Por: Manuel Godina Velasco
Hoy escribo estas notas con dos camisetas, pero con un mismo enfoque y visión, como analista político y como dirigente de jubilados del ISSSTE. Como colimense doy la bienvenida a tan importante funcionario de dicho Instituto, a quien se esperaba su visita desde hace meses para conocer en vivo las necesidades que deben resolverse en breve, para el buen funcionamiento de los diversos servicios que otorga el ISSSTE a sus derechohabientes activos y jubilados.
El servicio que más preocupa es el relativo a la salud, que implica una buena atención médica a los pacientes, suministrando los insumos, materiales y equipos que requieren los facultativos para poder exigirles la atención con calidad y calidez que están obligados a otorgar.
Una clínica hospital que carece de algunos especialistas y personal de apoyo administrativo necesarios para un buen funcionamiento, es una clínica hospital que no puede funcionar adecuadamente. Son múltiples las quejas de los derechohabientes que acuden al suministro de medicamentos, absolutamente necesarios para la preservación de su salud y sus vidas, que por meses esperan; cito solo el caso de la insulina para los diabéticos, que desde hace meses no llega a la farmacia, lo que significa una atentado a los derechos humanos más elementales.
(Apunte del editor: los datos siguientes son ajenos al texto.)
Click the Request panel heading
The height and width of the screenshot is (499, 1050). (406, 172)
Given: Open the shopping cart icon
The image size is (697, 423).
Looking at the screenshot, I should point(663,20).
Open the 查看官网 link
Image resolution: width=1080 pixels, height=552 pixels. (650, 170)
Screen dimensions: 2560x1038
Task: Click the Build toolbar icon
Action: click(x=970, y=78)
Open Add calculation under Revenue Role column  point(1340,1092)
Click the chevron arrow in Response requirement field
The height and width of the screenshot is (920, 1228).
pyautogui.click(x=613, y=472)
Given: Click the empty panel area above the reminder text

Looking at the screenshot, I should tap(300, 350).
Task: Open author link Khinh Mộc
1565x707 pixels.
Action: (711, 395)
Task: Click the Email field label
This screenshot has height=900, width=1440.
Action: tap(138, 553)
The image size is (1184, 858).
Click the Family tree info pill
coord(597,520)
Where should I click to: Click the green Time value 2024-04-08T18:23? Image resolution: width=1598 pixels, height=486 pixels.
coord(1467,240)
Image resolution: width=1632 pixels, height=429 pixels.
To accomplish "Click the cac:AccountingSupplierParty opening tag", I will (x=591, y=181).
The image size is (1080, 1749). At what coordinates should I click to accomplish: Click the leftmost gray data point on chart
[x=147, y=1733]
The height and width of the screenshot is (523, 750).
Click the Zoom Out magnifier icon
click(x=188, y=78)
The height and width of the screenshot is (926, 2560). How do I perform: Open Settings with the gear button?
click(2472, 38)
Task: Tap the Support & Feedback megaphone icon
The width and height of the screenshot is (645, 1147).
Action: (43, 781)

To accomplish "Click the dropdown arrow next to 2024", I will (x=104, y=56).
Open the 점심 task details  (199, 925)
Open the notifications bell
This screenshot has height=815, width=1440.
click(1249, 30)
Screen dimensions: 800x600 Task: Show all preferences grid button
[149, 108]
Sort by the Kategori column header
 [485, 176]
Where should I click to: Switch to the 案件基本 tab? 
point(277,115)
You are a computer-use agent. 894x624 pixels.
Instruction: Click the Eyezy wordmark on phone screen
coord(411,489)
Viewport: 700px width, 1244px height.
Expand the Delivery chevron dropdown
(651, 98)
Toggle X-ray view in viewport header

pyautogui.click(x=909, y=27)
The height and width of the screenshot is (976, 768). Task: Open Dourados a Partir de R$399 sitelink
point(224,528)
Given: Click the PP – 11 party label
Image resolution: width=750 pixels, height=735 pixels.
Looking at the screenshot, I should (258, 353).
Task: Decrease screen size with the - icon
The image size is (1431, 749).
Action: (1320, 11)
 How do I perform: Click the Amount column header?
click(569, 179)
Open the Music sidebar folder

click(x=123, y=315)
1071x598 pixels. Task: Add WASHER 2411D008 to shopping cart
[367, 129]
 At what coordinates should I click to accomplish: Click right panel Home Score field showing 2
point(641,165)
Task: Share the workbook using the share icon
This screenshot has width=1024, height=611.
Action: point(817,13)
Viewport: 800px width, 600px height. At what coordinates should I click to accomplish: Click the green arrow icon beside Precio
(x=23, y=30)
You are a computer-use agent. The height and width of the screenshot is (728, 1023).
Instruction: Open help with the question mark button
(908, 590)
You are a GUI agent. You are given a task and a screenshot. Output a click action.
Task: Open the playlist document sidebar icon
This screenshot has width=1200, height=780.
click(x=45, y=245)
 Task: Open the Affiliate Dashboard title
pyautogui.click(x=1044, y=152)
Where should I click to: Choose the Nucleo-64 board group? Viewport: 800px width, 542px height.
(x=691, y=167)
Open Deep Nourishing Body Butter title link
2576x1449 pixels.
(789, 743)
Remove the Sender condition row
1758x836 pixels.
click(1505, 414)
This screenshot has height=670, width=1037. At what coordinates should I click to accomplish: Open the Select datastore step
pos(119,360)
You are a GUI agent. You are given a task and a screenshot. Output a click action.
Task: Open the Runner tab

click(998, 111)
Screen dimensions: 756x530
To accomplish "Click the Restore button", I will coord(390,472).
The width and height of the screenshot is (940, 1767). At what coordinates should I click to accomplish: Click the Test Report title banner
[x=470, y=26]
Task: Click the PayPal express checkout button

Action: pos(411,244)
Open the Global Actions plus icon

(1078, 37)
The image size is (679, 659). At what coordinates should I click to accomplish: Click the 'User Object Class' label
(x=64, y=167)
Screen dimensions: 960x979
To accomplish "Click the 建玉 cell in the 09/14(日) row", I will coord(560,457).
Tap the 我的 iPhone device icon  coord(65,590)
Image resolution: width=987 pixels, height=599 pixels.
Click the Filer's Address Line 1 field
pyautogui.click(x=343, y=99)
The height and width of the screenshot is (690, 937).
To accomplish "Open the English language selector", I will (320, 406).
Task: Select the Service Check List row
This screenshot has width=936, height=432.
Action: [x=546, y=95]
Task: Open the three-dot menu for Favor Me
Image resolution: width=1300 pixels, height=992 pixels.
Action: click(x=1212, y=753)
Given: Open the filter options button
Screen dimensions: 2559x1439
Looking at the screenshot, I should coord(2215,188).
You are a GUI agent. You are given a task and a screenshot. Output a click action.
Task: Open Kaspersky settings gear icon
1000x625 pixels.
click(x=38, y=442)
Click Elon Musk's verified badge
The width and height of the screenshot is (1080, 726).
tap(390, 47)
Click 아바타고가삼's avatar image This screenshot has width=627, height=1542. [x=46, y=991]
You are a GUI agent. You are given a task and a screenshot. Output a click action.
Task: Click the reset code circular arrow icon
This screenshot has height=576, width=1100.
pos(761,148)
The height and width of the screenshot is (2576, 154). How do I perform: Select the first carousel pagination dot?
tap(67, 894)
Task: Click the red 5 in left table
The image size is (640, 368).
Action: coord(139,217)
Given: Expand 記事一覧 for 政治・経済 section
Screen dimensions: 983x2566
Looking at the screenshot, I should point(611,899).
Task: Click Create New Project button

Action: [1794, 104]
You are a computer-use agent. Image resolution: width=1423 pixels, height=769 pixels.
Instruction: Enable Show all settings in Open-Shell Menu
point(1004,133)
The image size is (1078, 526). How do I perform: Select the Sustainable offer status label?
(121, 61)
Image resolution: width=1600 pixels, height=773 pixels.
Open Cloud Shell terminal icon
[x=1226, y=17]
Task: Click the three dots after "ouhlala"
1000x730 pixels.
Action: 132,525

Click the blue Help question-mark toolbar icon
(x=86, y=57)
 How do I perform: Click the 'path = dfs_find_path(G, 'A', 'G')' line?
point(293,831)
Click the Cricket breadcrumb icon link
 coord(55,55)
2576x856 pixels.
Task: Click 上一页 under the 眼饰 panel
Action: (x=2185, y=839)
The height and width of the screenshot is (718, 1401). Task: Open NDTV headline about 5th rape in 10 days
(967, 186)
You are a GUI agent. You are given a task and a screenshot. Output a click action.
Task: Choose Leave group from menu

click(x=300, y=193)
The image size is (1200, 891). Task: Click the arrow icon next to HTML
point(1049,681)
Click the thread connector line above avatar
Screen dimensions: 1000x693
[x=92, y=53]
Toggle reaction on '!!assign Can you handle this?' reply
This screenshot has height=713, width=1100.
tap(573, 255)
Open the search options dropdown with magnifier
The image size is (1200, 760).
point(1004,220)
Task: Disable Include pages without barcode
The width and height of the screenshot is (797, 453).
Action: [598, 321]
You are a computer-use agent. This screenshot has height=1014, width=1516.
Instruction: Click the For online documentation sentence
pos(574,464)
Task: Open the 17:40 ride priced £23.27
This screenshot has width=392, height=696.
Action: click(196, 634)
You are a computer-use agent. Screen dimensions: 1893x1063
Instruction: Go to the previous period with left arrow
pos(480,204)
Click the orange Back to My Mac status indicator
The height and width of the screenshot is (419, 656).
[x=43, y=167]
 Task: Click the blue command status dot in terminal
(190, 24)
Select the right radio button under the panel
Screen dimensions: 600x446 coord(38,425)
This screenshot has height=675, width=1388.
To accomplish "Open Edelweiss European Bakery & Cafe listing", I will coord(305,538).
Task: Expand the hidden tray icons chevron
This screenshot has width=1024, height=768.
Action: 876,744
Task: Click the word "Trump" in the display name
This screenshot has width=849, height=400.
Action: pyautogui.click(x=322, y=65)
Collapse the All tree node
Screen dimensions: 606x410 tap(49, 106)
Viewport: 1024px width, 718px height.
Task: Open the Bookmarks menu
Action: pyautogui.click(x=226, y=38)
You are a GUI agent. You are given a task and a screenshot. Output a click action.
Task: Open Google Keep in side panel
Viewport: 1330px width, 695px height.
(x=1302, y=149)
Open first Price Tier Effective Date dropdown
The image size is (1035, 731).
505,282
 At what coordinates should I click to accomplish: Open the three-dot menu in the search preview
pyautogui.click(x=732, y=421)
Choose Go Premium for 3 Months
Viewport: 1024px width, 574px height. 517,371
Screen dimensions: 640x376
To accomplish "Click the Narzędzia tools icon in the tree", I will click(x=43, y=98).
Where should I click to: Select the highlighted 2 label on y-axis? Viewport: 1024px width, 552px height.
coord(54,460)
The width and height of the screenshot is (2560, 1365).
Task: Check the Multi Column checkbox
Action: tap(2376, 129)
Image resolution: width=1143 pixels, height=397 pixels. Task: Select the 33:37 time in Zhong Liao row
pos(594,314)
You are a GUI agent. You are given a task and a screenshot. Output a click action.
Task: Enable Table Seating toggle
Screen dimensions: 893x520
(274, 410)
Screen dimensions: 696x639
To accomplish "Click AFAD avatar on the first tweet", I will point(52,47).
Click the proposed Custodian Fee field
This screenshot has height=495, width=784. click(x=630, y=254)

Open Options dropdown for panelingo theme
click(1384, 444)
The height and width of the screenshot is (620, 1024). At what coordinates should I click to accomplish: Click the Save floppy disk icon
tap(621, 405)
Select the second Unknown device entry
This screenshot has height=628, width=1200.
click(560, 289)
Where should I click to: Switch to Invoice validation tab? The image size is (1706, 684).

Esto no puede seguir así, Pedro Zenteno debe cesar al funcionario incompetente que dañe con su omisión el servicio público, negar la insulina a llos diabéticos es una acto criminal.
Otra deficiencia grave es el hecho de que los médicos requieren de resultados de análisis clínicos para la valoración de un paciente, cosa que no pueden cumplir en Colima porque no suministran los reactivos que requiere dicho servicios; lamentable falla de oficinas centrales que daña a los enfermos y le quita elementos de apoyo diagnostico al médico.
Como jubilados, desde hace 3 años hemos venido quejándonos de la mala actuación del subdelegado de Prestaciones Fernando Ríos de la Mora, quien no cumple con sus funciones y no hay poder humano para removerlo del cargo, hasta sus mismos directivos se quejan de su incompetencia.
Ojalá esta visita sirva para corregir deficiencias y se dé el apoyo presupuestal, administrativo y técnico necesarios para que la Clínica y el Hospital cumplan satisfactoriamente su función. De paso está pendiente la reubicación de las oficinas de la Delegación, para que la Casa de Día, para los jubilados pueda retomar sus actividades que fueron un ejemplo nacional.
*Las opiniones expresadas en este texto de opinión, son responsabilidad exclusiva del autor y no son atribuibles CN COLIMANOTICIAS.